Among European white wines, we hear most about the ones from the north, especially the great ones made from riesling, chardonnay, sauvignon blanc, and viognier. All these grapes are perhaps at their best when grown where the weather is colder.
By contrast, before temperature-controlled winemaking came along, many white wines from Italy, Spain, Greece, and Portugal tended to be a bit flabby and lacking good freshness and acidity. That’s no longer the case today, and many of the wines are crisp and lighter with flavors of green fruits as well as often some savory notes.
Most of these wines also come from vineyards not far from the sea, and they are especially good with seafood — from shellfish to heavier creatures that roam the depths of the Atlantic and the Mediterranean.

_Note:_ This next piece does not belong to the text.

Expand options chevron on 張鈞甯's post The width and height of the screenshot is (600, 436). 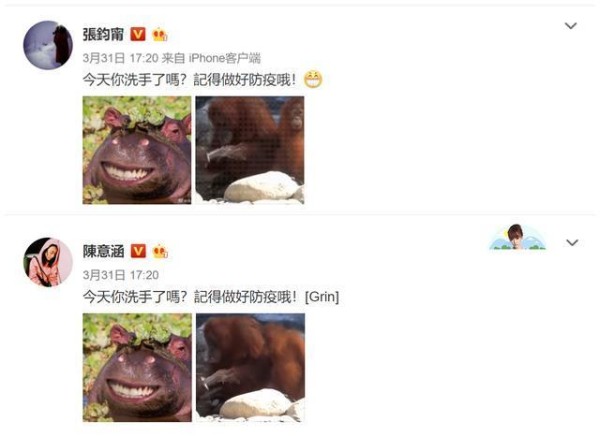click(571, 26)
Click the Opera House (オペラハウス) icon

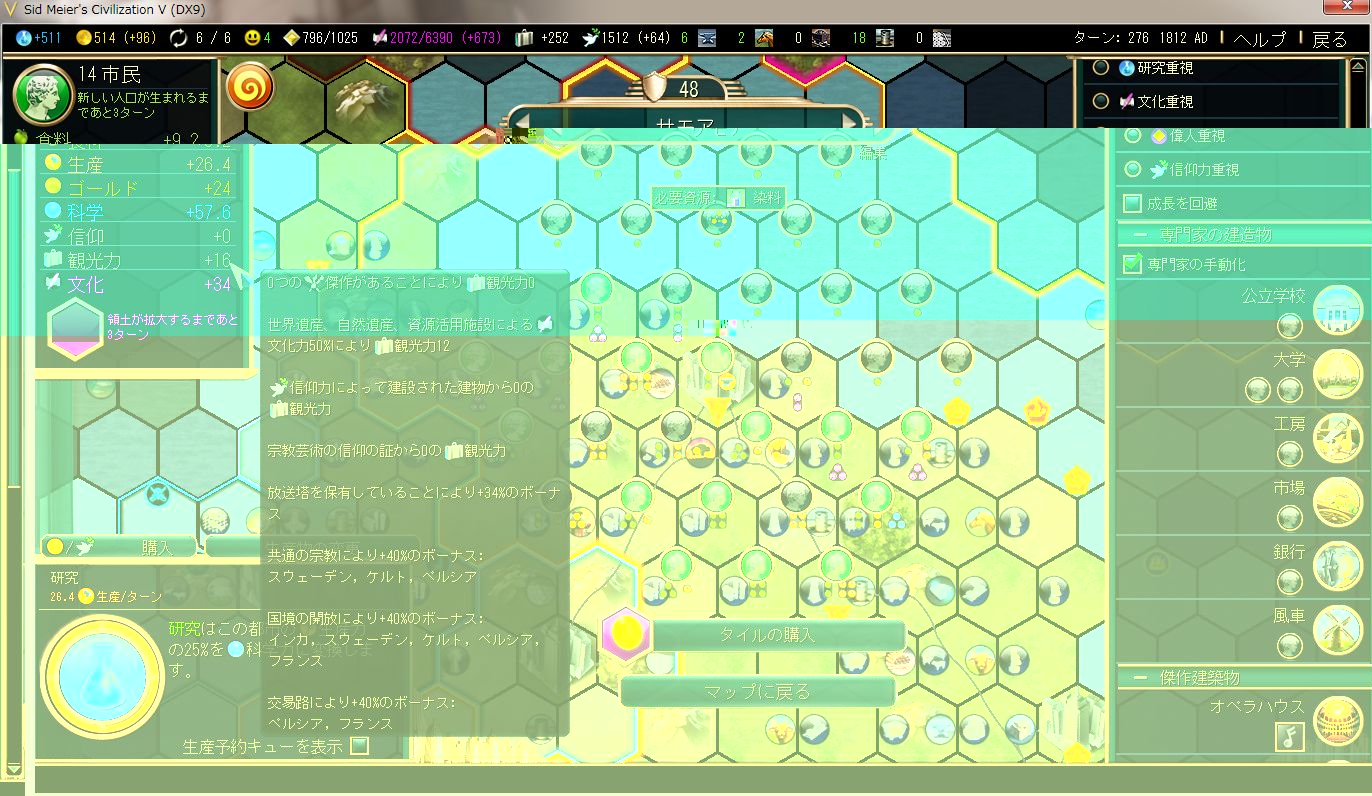1337,720
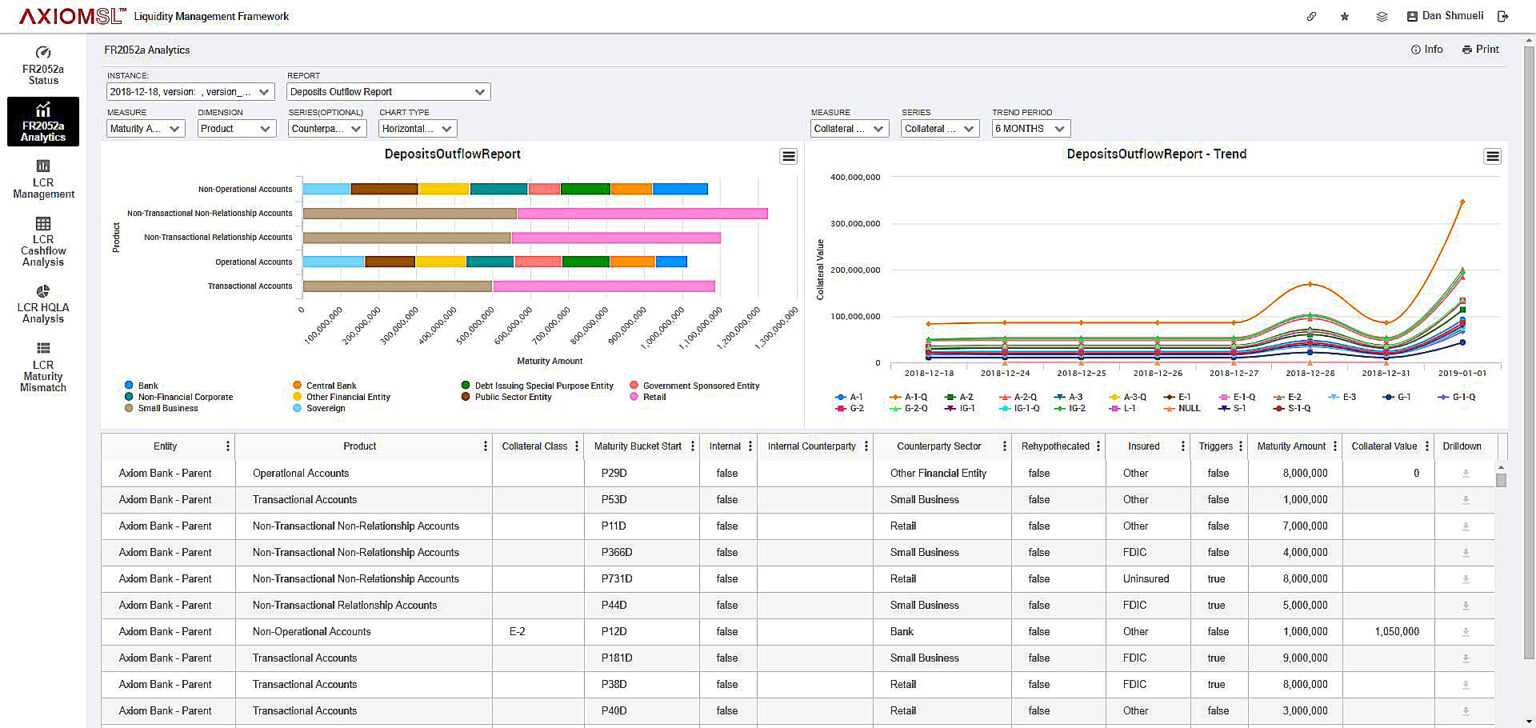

Azevedo Vinho Verde 2014 ($10)
Very good — juicy, prickly, with great green flavors of almost-ripe gooseberries.
Sant’Antonio “Scaia” Bianco IGP ($11)
Portal da Calcada Vinho Verde Reserva 2013 ($13)
The Portuguese version of albarino is alvarhino, and the one here is somewhat juicy with nice, fresh, and lightly tart green fruits.
Monte Tondo Soave Classico 2014 ($14)
Spritzy with green flavors, crisp, clean with a dollop of cream.
Peter Zemmer Alto Adige Pinot Grigio 1014 ($16)
Grigio perhaps does better in northeast Italy than northwest Italy, and here it is well-structured with lots of bright, green fruit.
Moncao Deu la Deu Vinho Verde 2013 ($17)
Good body, green, fruity that is almost minty with underlying creaminess.
Regueiro “Moncão e Melgaco’ Alvarinho Reserva 2014 ($17)
A little soft in the middle, but otherwise good green flavors with some crème fraîche.
Alessandro di Camporale “Benedé” Sicilia Catarratto 2014 ($18)
A very common grape in Sicily, catarratto is capable of making enjoyable wines, such as this one with apple flavors, floral notes, and good minerality.
Terras Gauda O Rosal Rias Baixas 2014 ($21)
From albarino grapes, the wine is quite crisp with intense green flavors and great length on the palate.
Alessandro di Camporeale Sicilia Grillo Vigna di Mandranova 2013 ($23)
Grillo has the opportunity to become the next albarino as a wine bar pour. This wine is a little gamey with hints of green olives and green herbs, but is slightly on the light side.